The problem, even some conservationists say, is that there is little evidence construction efforts since the 1980s have done anything except absorb taxpayer dollars.
The work to save the steelhead species has led to about a dozen concrete fishways at a cost of more than $16.7 million.
A $1 million fish ladder - a structure designed to allow fish to migrate upstream over a barrier - may cost $7.5 million in federal economic stimulus funds to rebuild.
Another fish ladder would require fish to leap 8 feet to reach it. Studies alone for replacing a third ladder have cost an estimated $3 million.
"If we do a series of crappy projects like fish ladders to nowhere ... then the public trust for giving money for these types of projects is going to go away," said conservationist Mark Abramson of the Santa Monica Bay Restoration Foundation.
The latest project is a $935,000 effort to pave over part of a popular beach with cement and boulders to build a freeway of sorts for fish. The California Department of Transportation wants to build a passage for steelhead across Dan Blocker State Beach, named for the actor who played Hoss on TV's "Bonanaza."
The artificial streambed, up to 60 feet wide and extending 102 feet onto the beach, would create pools allowing the fish to swim under the Pacific Coast Highway, then upstream.
The plan makes no sense to restaurant owner Daniel Forge, who decided to sell a patch of property to the transportation department.
"They decided we were going to bring back steelhead to the stream but I don't think there were ever any steelhead along there," Forge said.
Steelhead were once teeming in Southern California waters. Over the years, however, development encroached and waterways were channelized, cutting off their pathways to spawning grounds.
When the fish were listed as endangered in 1997, only an estimated 500 adults were left from Santa Barbara to Mexico. Many believe southern steelhead are worth saving because they are more adaptable than steelhead elsewhere and could be key to the survival of the species.

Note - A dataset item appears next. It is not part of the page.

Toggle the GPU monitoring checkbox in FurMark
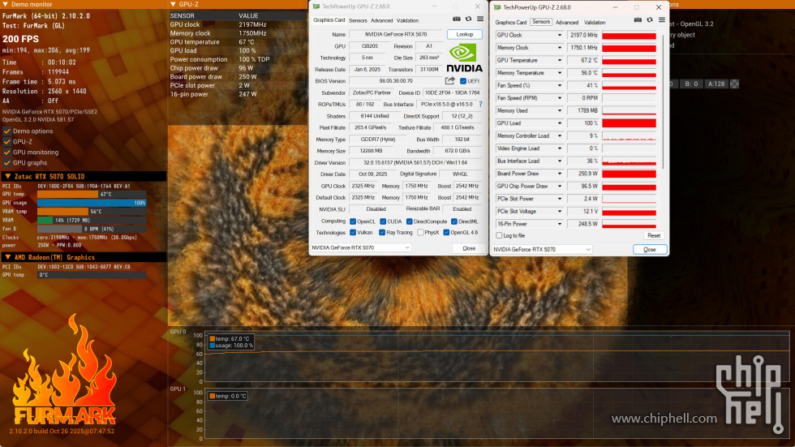The width and height of the screenshot is (795, 447). click(7, 152)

While there are no hard numbers to show steelhead are rebounding from these construction efforts, wildlife officials say anecdotal evidence suggests more adult fish are spawning.
Unconventional methods are necessary sometimes, they say, because ripping out dams and other obstructions to spawning is not realistic.

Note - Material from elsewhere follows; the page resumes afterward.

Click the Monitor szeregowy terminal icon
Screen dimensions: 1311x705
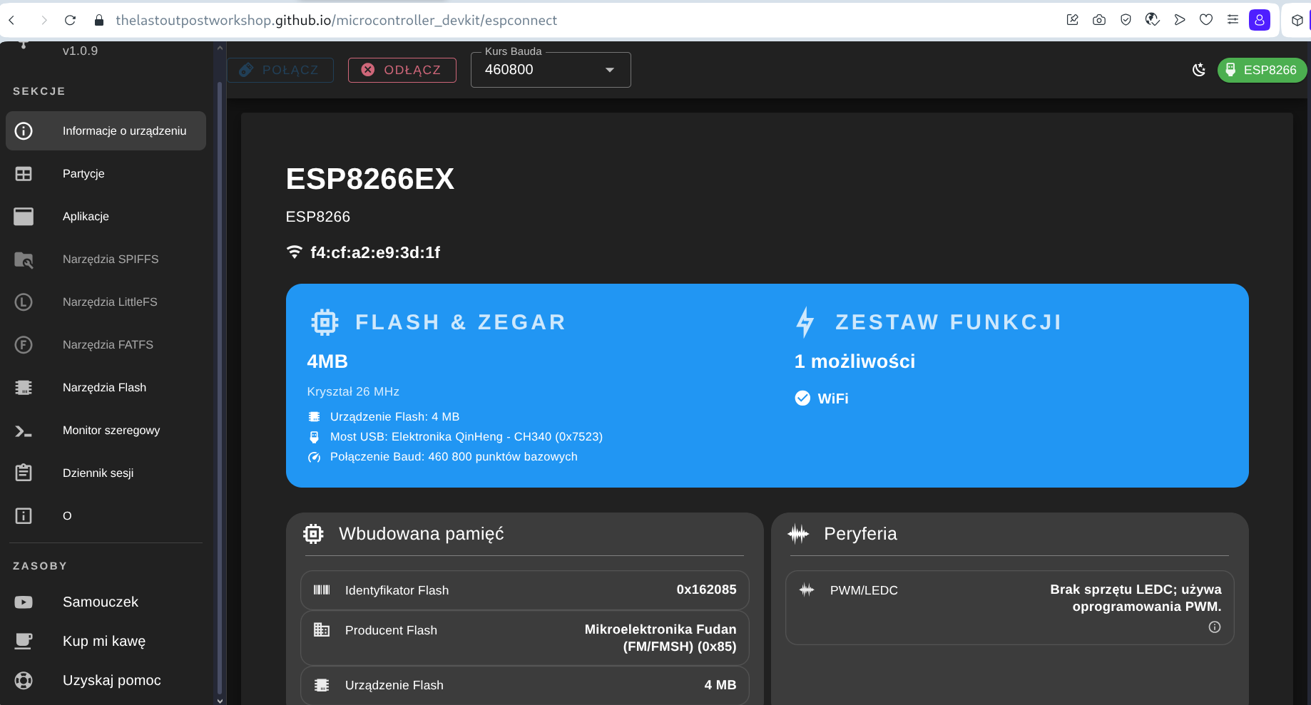pos(24,431)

"Nobody really wants (construction) as a solution," said Mary Larson, who oversees steelhead recovery for Fish and Game in Southern California. But she believes the proposal to build a fishway in Malibu could work. "Frogs just need good, quiet waters, birds need good tall trees to nest but my fish need to travel."

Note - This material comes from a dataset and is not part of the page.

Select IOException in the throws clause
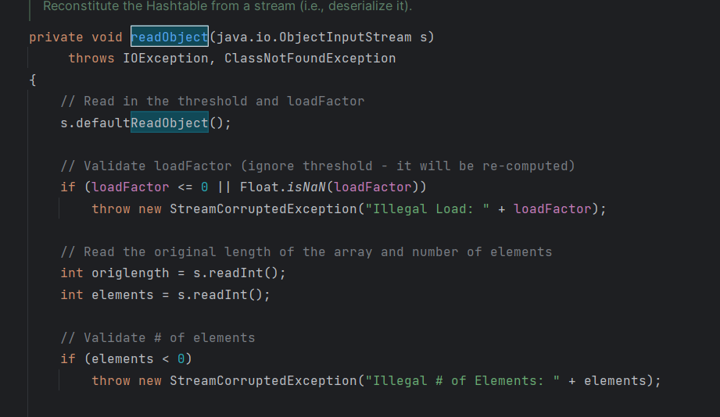The image size is (720, 417). click(x=165, y=59)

Conservationists believe that federal and state agencies should push more for restoring the species' natural environment, such as projects that have successfully cleared waterways of debris and crossings from miles of waterways.
National Marine Fisheries Service has created a recovery plan for the species that is expected to be finalized later this year. That plan would coordinate recovery efforts and would emphasize restoration of historic habitat.
Exasperation over getting the fish where they need to go has led to some imaginative proposals over the years, such as trucking the fish to spawning grounds or building fish elevators to get them over dams.
But government agencies have footed the bill for many projects including the concrete fish ladders and fishways to help the steelhead get around dams and other structures. The ladders are expensive, short-lived, require maintenance and have even been known to harm fish.
"We have a complicated situation we're dealing with and I don't think we've ever taken a position that there's only one way," said Mark Capelli, the steelhead recovery coordinator with the fisheries service, who called the recovery one of the more ambitious in the agency's history.
"There may be circumstances where artificial methods are appropriate and necessary," he said.